> **Assigned task**
Copy out each record below, exactly as given.

--- Provided information Enclosed Below ---

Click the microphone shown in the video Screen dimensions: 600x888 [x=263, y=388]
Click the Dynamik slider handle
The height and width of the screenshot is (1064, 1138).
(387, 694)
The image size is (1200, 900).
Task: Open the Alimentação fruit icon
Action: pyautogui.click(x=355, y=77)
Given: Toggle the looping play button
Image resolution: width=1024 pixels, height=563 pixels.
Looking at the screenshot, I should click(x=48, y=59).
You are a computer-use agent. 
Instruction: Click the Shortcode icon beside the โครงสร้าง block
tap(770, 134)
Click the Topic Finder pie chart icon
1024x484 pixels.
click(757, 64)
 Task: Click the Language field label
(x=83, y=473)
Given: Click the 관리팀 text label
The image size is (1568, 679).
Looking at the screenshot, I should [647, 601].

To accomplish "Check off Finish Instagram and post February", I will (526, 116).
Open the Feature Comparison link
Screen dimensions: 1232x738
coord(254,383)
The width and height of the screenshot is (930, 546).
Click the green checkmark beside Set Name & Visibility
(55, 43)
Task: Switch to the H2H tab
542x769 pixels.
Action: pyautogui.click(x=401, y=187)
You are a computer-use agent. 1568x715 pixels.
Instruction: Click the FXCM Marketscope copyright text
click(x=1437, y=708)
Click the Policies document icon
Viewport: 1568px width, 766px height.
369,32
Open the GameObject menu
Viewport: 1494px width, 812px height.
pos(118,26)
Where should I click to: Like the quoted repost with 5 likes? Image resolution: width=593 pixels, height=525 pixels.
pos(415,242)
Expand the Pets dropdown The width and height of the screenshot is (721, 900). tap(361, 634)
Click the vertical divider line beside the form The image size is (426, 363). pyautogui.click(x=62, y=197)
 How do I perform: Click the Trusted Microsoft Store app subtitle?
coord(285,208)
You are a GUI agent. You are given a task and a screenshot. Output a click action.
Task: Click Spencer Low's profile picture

--- End of Enclosed Provided information ---

> **Solution to this exercise**
Click the microphone shown in the video Screen dimensions: 600x888 [x=263, y=388]
Click the Dynamik slider handle
The height and width of the screenshot is (1064, 1138).
(387, 694)
The image size is (1200, 900).
Task: Open the Alimentação fruit icon
Action: pyautogui.click(x=355, y=77)
Given: Toggle the looping play button
Image resolution: width=1024 pixels, height=563 pixels.
Looking at the screenshot, I should click(x=48, y=59).
You are a computer-use agent. 
Instruction: Click the Shortcode icon beside the โครงสร้าง block
tap(770, 134)
Click the Topic Finder pie chart icon
1024x484 pixels.
click(757, 64)
 Task: Click the Language field label
(x=83, y=473)
Given: Click the 관리팀 text label
The image size is (1568, 679).
Looking at the screenshot, I should [647, 601].

To accomplish "Check off Finish Instagram and post February", I will (526, 116).
Open the Feature Comparison link
Screen dimensions: 1232x738
coord(254,383)
The width and height of the screenshot is (930, 546).
Click the green checkmark beside Set Name & Visibility
(55, 43)
Task: Switch to the H2H tab
542x769 pixels.
Action: pyautogui.click(x=401, y=187)
You are a computer-use agent. 1568x715 pixels.
Instruction: Click the FXCM Marketscope copyright text
click(x=1437, y=708)
Click the Policies document icon
Viewport: 1568px width, 766px height.
369,32
Open the GameObject menu
Viewport: 1494px width, 812px height.
pos(118,26)
Where should I click to: Like the quoted repost with 5 likes? Image resolution: width=593 pixels, height=525 pixels.
pos(415,242)
Expand the Pets dropdown The width and height of the screenshot is (721, 900). tap(361, 634)
Click the vertical divider line beside the form The image size is (426, 363). pyautogui.click(x=62, y=197)
 How do I perform: Click the Trusted Microsoft Store app subtitle?
coord(285,208)
You are a GUI agent. You are given a task and a screenshot. Output a click action.
Task: Click Spencer Low's profile picture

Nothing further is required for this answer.